Please help me prove a negative - Sexual immorality did not contribute to the fall of Rome. How is this true?

by [deleted]

I live in Alabama. The recent news of Michael Sam coming out as gay is a hot topic around the South right now. It's startling to many people around here that a black SEC football player would publicly announce that he is gay. It's difficult enough for people to accept that one of our SEC football stars is simply gay yet alone brave enough to admit it.

So there are countless discussions and debates and arguments and they all come down to points by those against Michael Sam, homosexuality, and coming out:

  1. God and the bible says it's a sin; therefore, we should be against it.

  2. Sexual immorality was a leading contributor in the downfall of numerous civilizations most notably being the fall of the Roman Empire.

I don't believe that is true, but if I google different topics that put together "sexual immorality" or "homosexuality" or "sexual perversion" and the "fall of Rome," I find articles and essays discussing it.

agentdcf

Sexual immorality was a leading contributor in the downfall of numerous civilizations most notably being the fall of the Roman Empire.

Think of it this way: by what mechanism could this possibly operate? How precisely might homosexual activity generate the specific problems that various "civilizations" have faced, and which often include foreign invasions, structural economic tensions, political instability, environmental degradation and reduced productivity of farmland, internal cultural tensions, and so on. I see no way in which homosexual activity could actually contribute to one of those in a meaningful way.

You could also point out to people that no serious historian has argued this in at least a century, if ever. To claim that sexual immorality led to the "decline of civilizations" in the past is really fundamentally a moral claim about the present (in other words, "our 'civilization,' by which I mean the things that I like about my society, are going to be destroyed by people doing things I don't like!"), and not an evidence-based argument about the past. There is simply NO evidence whatsoever to support such a claim.
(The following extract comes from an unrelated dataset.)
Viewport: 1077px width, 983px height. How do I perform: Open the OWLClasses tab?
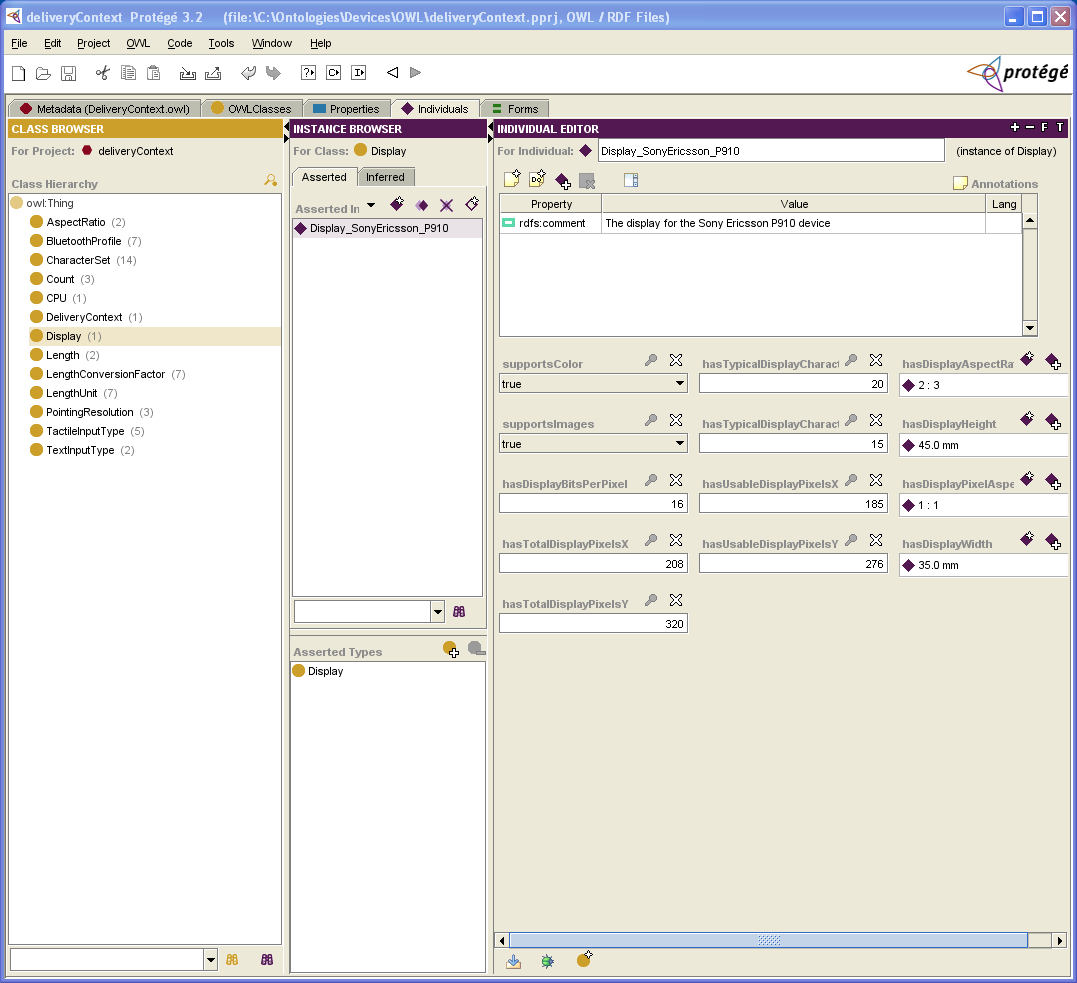251,109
And that is just to critique the question at face value, without even questioning the utility of viewing "civilization" as things that "rise" or "fall": a "civilization" is, after all, not a clearly defined thing. Even the term itself carries with it value judgments about what constitutes "civilized" versus "savage" behavior, what units are appropriate for the study of history and indeed what groups of people actually have history. The term itself is only with great caution used in academic parlance now, so vague and problematic is it.

Edit: Sorry, I first wrote my response as though you had said "empires," and I had to amend it when I saw that the question was about "civilizations." That makes the initial claim you're discussing even more problematic!

VetMichael

There is no plausible way, as /u/agentdcf points out, that homosexuality could cause any kind of the internal and external factors which cause the decline of empires or civilizations; it is a fallacy cooked up by pseudo-historians and passed off as fact.
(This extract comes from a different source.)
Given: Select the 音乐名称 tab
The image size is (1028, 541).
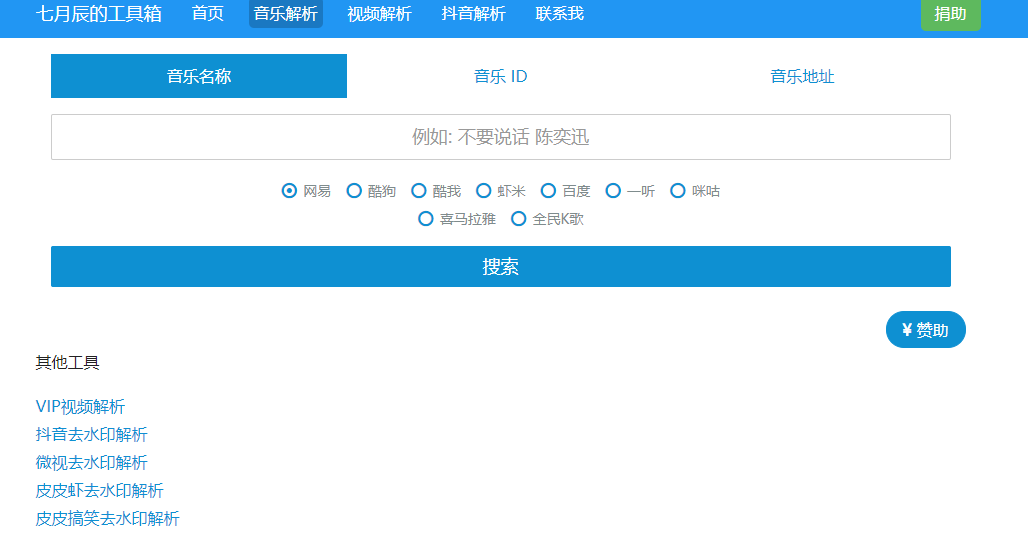Looking at the screenshot, I should coord(199,76).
Furthermore, a lot of these "civilizations" (i.e. the Roman Empire, Hellenic world, etc.) had knowledge of, and in some cases sanctioned, homosexuality and still rose to become world-influencing civilizations. Take for example the classic Greek city-states; Spartans paired younger men with older mentors who also were their lovers, yet they held the important line at Thermopylae, helping turn the tide against the Persians in the 2nd Greco-Persian War. The Sacred Band of Thebes [a core of hard-fighting hoplites comprised exclusively of paired male lovers] was so valiant and so brave that Philip II of Macedon cried when he ordered them to be slaughtered to a man; he ordered a statue erected in their honor after the fact.
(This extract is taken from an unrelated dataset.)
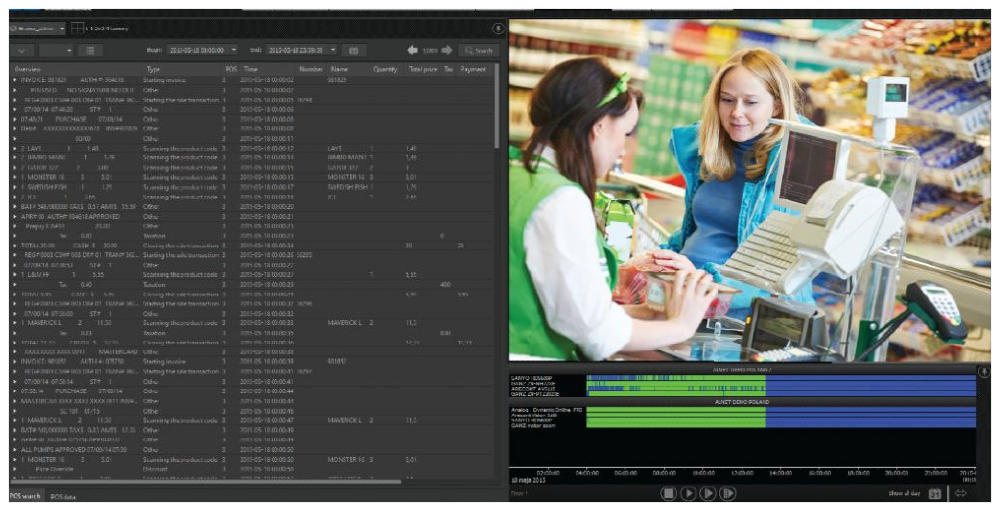Click the fast-forward playback button
Viewport: 1000px width, 511px height.
[728, 493]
These attitudes smack of a permutation of Edward Gibbon's 18th century treatise The History of the Decline and Fall of The Roman Empire (1776) wherein Gibbon argues that Christianity - pacifist, mellow, loving, Christianity - caused Rome to fall. His take on Roman history has been widely discredited but, at the time, he was attacking Christianity (and more specifically Catholicism) more than he was tackling the issue of the disappearance of the Western Roman Empire.

Let's turn this example on its head: the inference here is that heterosexual conduct somehow invokes God's protection - whatever that is - and prevents the chosen people from 'declining'. Then why were the Israelites - who purportedly lived by the Old Testament which proscribes homosexuality - conquered time and again? The Babylonians, the Egyptians, The Assyrians, the Macedonians, and the Romans themselves stomped all over "God's chosen people". The Jewish diaspora was caused by Romans; could the argument be made that the Jews must have been more homosexual than the Romans? It is ludicrous on its face and any serious assertion should be met derision.

What you have with this argument is a misapprehension of history twisted to fit a personal bigotry in order to justify hateful and selfish attitudes. There really is not a meaningful and articulate way to make someone who thinks these things change their mind, mostly because they'll twist facts, scripture, and a whole host of other sources to fit their mindset.